### EXTRACTED DATA ###
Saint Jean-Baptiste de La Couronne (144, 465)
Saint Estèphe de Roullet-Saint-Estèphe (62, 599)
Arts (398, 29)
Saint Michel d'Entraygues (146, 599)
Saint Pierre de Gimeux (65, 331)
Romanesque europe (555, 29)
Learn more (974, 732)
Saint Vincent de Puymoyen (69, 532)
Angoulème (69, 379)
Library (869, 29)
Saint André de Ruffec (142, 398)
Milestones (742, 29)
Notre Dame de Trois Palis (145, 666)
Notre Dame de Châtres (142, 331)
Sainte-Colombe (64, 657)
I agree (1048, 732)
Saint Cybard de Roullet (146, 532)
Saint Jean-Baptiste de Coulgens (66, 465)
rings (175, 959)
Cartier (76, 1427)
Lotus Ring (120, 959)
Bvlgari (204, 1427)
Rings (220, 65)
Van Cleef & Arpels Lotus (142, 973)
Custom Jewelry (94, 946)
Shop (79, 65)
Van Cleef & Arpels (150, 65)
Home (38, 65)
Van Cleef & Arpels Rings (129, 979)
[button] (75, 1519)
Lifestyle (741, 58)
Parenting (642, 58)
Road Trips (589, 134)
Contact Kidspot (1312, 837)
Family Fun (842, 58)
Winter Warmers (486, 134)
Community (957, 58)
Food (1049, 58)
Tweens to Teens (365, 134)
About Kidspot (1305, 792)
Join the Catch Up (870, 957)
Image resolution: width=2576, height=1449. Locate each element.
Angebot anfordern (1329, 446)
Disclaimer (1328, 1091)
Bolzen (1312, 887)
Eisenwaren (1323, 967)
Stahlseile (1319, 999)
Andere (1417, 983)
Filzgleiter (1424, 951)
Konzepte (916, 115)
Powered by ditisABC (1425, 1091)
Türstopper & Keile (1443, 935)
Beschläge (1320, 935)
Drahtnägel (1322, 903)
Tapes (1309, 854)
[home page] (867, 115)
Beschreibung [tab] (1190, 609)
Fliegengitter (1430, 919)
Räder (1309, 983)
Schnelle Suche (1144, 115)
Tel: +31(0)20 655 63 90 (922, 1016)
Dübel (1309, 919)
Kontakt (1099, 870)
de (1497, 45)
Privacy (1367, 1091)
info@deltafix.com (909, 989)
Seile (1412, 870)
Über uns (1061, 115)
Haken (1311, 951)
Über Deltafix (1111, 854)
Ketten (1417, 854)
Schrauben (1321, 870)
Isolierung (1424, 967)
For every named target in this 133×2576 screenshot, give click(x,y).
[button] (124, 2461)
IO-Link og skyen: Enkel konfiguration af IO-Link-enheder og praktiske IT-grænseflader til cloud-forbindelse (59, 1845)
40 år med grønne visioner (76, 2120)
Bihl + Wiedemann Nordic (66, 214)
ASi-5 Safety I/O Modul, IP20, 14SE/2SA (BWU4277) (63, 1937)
###
**EXERCISE:**
Your answer should be the lines of the records that hold the string "Jean".

**RESULT FOR THIS TASK:**
Saint Jean-Baptiste de La Couronne (144, 465)
Saint Jean-Baptiste de Coulgens (66, 465)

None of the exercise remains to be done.